== What to produce ==
Rewrite the lines of every item with "toolbar" swapped for "menu bar" and nothing else changed. Leave the pictures out.

(Element lookup records)
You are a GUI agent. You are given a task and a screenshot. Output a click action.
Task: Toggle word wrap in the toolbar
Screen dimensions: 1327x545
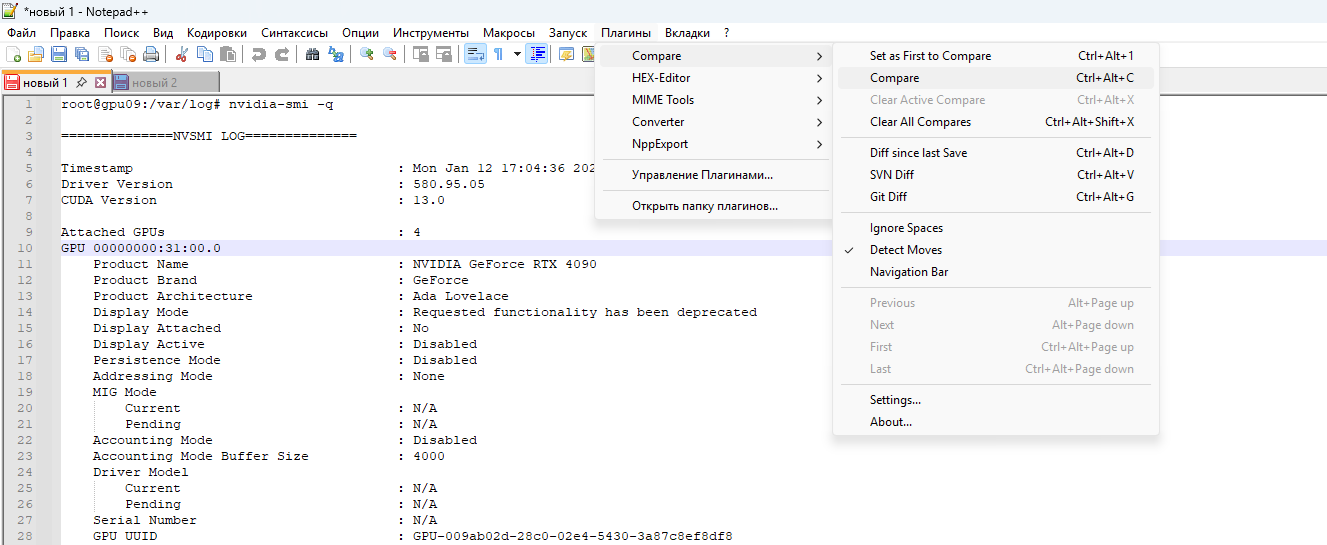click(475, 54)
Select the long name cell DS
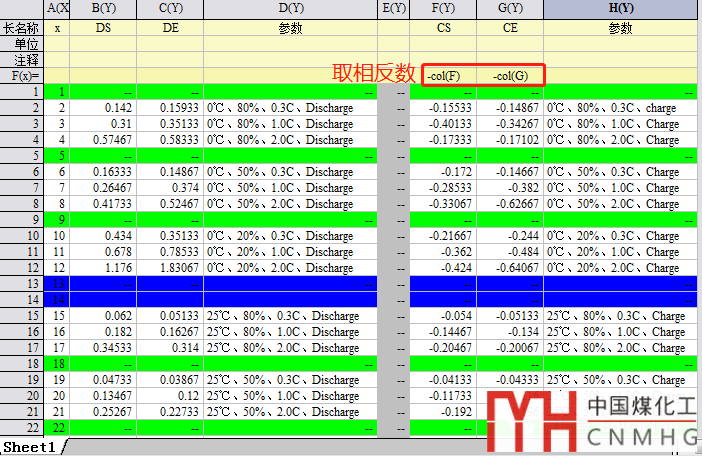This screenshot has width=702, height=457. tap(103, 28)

== The output ==
You are a GUI agent. You are given a task and a screenshot. Output a click action.
Task: Toggle word wrap in the menu bar
Screen dimensions: 1327x545
click(475, 54)
Select the long name cell DS
This screenshot has width=702, height=457. tap(103, 28)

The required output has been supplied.